Kalo rajin menyimak media cetak baik lokal maupun luar, ada saja pemberitaan perihal kecelakaan yang melibatkan para abg dibawah usia sewajarnya untuk kepemilikan surat ijin mengemudi di negeri ini. Fenomena ini tak lepas dari maraknya pula anak-anak sd hingga smp yang notabene usianya blom sampai standar usia kepemilikan sim-17 tahun, terlihat bersliweran dijalan raya baik kawasan pedesaan, perumahan hingga jalan umum, memakai sepeda motor, bahkan ada yang tanpa mengenakan helm pengaman pula. Contoh paling riil silahkan tengok di jalan menuju Canggu-Tanah Lot ataupun kawasan perukiman Dalung. Tentu saja tingginya angka kecelakaan tadi cukup membuat was-was akan keselamatan diri sendiri saat mulai turun kejalan raya. Lantas siapa yang patut instrospeksi paling awal atas semua kejadian ini ?
Para Orang Tua. Memberikan fasilitas kepada anaknya yang masih dibawah umur batas wajar kepemilikan surat ijin mengemudi tadi, tanpa memikirkan keselamatan anak sendiri yang seandainya saja terjadi kecelakaan bakalan pula melibatkan orang lain. Namun rata-rata pemberian fasilitas ini ada yang karena rasa ‘sok pamer’ pada tertangga, ada juga yang melakukannya karena ‘ancaman’ dari anak sendiri jika fasilitas tersebut tidak diberikan.
Birokrasi pengajuan SIM dan Biro Jasa. Ribetnya proses jika melakukan pengajuan surat ijin dengan jalur normal, menjadikan banyak biro jasa ataupun calo berkeliaran menawarkan bantuan pada sang pemohon dengan catatan khusus, cepat dan bisa diatur.Tak jarang faktor umur yang menjadi batas minimal kepemilikan bisa pula diatur dengan segala kedekatan sang calo-biro jasa dengan birokrat yang terlibat dalam proses tersebut. Tak lagi menawarkan tes Tulis atau psikologis maupun tes Praktek berkendara, menjadi saah satu penyebab pula tingginya angka kecelakaan tadi. Lantaran abg ane ‘mare bise ngilut gas’ sudah mendapatkan surat ijin mengemudi, tanpa perlu bersusah payah mengikuti semua tes tadi.

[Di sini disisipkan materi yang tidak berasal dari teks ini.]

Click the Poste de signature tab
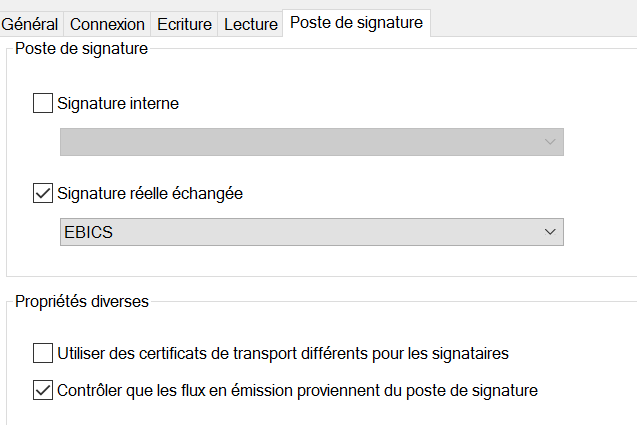The width and height of the screenshot is (637, 425). 356,22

Objek Penderita ya si pelaku kecelakaan, abg itu sendiri.Tak terlepas dari cara didikan sang ortu, yang harusnya menyadari betapa berbahayanya di usia muda sudah turun kejalan, kebut-kebutan sekedar untuk pembuktian diri atau hanya gengsi ada teman, sehingga malah membahayakan orang lain, yang barangkali saja tak sengaja berada pada lokasi kejadian dan ikut menjadi korban akibat kelalaiannya.

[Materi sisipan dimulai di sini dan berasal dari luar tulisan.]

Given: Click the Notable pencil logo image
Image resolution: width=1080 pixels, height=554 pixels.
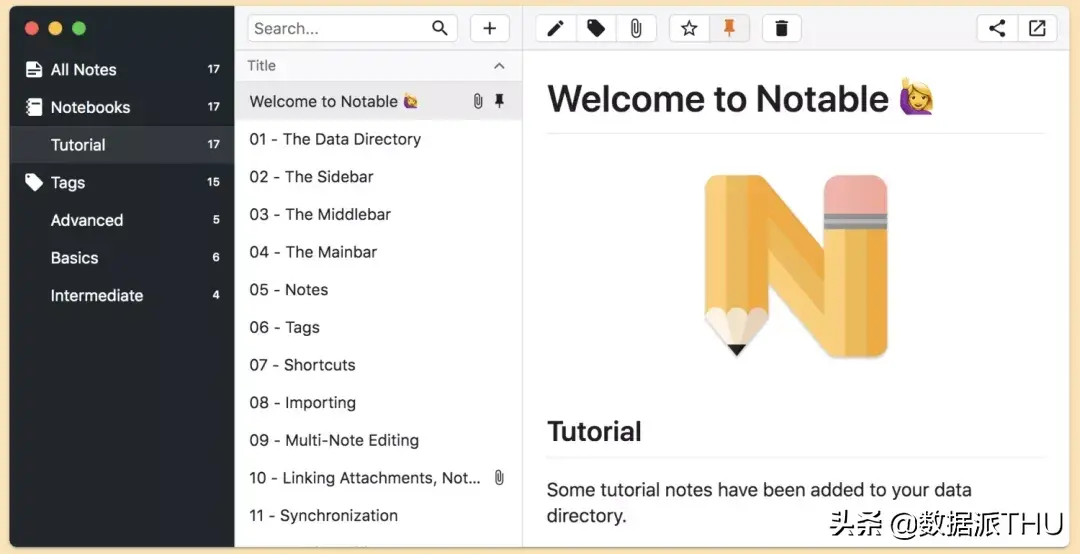Looking at the screenshot, I should point(796,265).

Aparat Kepolisian, yang harusnya pula ikut aktif memberikan pembelajaran kepada para abg, terutama para pelanggar yang mampu ditangkap dengan memberikan hukuman ‘kerja sosial’ atau malah -diharuskan untuk menyaksikan penderitaan mereka yang telah menjadi korban sebelumnya-, bukan dengan cara ‘wajib lapor’ saja. Ini bisa dilakukan dengan pengenalan ke sekolah-sekolah dengan menyertakan para korban tadi. Mungkin saja bisa jauh lebih efektif.